The inhibitory glycine receptor (GlyR) is a key mediator of synaptic signalling in spinal cord, brain stem, and higher centres of the central nervous system. We examined the glycinergic activity of sarcophine (SN), a marine terpenoid known for its various biological activities, and its trans-diol derivative (7S, 8R)-dihydroxy-deepoxysarcophine (DSN). SN was isolated from the Red Sea soft coral Sacrophyton glaucum, DSN was semisynthesized by hydrolysis of the epoxide ring. In cytotoxicity tests against HEK293 cells, SN and DSN had LD₅₀ values of 29.3 ± 3.0 mM and 123.5 ± 13.0 mM, respectively. Both compounds were tested against recombinant human α1 glycine receptors in HEK293 cells using whole-cell recording techniques. Both, SN and DSN were shown for the first time to be inhibitors of recombinant glycine receptors, with K_Ivalues of 2.1 ± 0.3 μM for SN, and 109 ± 9 μM for DSN. Receptor inhibition was also studied in vivo in a mouse model of strychnine toxicity. Surprisingly, in mouse experiments strychnine inhibition was not augmented by either terpenoid. While DSN had no significant effect on strychnine toxicity, SN even delayed strychnine effects. This could be accounted for by assuming that strychnine and sarcophine derivatives compete for the same binding site on the receptor, so the less toxic sarcophine can prevent strychnine from binding. The combination of modulatory activity and low level of toxicity makes sarcophines attractive structures for novel glycinergic drugs.
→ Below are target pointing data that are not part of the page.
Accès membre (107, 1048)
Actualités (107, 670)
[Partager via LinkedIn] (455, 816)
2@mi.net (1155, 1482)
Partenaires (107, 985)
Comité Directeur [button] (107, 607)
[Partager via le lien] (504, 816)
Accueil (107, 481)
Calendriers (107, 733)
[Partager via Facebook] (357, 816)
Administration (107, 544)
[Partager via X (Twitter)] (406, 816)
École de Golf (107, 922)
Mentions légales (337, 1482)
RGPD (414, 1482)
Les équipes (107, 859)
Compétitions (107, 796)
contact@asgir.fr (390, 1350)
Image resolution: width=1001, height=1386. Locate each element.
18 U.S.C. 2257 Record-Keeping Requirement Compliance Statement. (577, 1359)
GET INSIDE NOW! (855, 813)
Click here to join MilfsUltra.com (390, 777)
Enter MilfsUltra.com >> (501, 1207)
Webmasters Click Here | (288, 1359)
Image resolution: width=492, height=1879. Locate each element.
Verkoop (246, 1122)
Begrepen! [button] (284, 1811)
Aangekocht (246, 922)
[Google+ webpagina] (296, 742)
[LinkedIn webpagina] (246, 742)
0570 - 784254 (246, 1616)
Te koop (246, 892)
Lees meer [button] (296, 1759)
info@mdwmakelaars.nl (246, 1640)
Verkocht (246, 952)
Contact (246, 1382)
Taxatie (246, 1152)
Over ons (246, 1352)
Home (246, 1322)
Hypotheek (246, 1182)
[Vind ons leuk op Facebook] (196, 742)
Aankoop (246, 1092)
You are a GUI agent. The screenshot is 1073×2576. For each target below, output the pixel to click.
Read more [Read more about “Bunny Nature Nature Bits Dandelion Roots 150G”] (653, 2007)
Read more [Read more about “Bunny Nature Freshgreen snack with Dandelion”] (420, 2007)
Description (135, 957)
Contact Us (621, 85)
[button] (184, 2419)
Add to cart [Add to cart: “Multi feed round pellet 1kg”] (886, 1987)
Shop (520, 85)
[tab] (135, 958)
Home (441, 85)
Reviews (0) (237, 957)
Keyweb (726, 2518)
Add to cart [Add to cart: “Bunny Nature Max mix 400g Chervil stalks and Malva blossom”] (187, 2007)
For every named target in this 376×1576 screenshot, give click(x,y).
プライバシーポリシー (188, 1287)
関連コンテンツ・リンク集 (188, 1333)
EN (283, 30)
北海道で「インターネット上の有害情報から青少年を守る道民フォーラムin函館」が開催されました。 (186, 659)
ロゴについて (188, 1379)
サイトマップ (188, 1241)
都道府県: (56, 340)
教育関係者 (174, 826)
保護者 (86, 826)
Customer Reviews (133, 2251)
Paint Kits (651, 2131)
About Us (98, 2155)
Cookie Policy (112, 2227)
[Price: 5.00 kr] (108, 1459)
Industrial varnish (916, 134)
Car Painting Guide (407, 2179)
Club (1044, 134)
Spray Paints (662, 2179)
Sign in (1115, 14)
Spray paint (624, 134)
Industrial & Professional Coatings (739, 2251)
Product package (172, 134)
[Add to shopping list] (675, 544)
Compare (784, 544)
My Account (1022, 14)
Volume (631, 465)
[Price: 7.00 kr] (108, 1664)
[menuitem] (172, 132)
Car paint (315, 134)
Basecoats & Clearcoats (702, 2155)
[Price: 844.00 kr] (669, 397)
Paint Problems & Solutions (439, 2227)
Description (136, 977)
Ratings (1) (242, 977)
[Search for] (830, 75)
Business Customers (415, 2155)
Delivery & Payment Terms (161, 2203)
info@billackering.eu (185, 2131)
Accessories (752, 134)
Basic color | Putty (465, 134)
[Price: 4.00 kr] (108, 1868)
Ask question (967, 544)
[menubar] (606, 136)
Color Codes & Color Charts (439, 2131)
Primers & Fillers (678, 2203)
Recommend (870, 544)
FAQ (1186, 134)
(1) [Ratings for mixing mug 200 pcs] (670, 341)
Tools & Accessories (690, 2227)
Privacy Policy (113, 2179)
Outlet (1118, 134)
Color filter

抑制性甘氨酸受体（GlyR）是脊髓，脑干和中枢神经系统中枢的突触信号传导的关键介体。我们检查了鲨鱼碱（SN）（一种因其各种生物学活性而闻名的海洋萜类化合物）及其反式二醇衍生物（7S，8R）-二羟基-深氧肌氨酸（DSN）的甘氨酸活性。SN是从红海软珊瑚Sa草中分离出来的，DSN是通过环氧化物的水解而半合成的。在针对HEK293细胞的细胞毒性测试中，SN和DSN的LD ₅₀值分别为29.3±3.0 mM和123.5±13.0 mM。使用全细胞记录技术，对这两种化合物针对HEK293细胞中的重组人α1甘氨酸受体进行了测试。SN和DSN首次显示是重组甘氨酸受体的抑制剂，SN的K _I值为2.1±0.3μM，DSN的K _I值为109±9μM。在体内也研究了受体抑制在士的宁中毒的小鼠模型中。出人意料的是，在小鼠实验中，任一种萜类化合物均未增强对士的宁的抑制作用。尽管DSN对士的宁的毒性无明显影响，但SN甚至延缓了士的宁的毒性。这可以通过假设士的宁和芥子碱衍生物竞争受体上的相同结合位点来解释，因此毒性较小的茶碱可以阻止士的宁结合。调节活性和低毒性的结合使肌磷酰胺成为新型甘氨酸药物的诱人结构。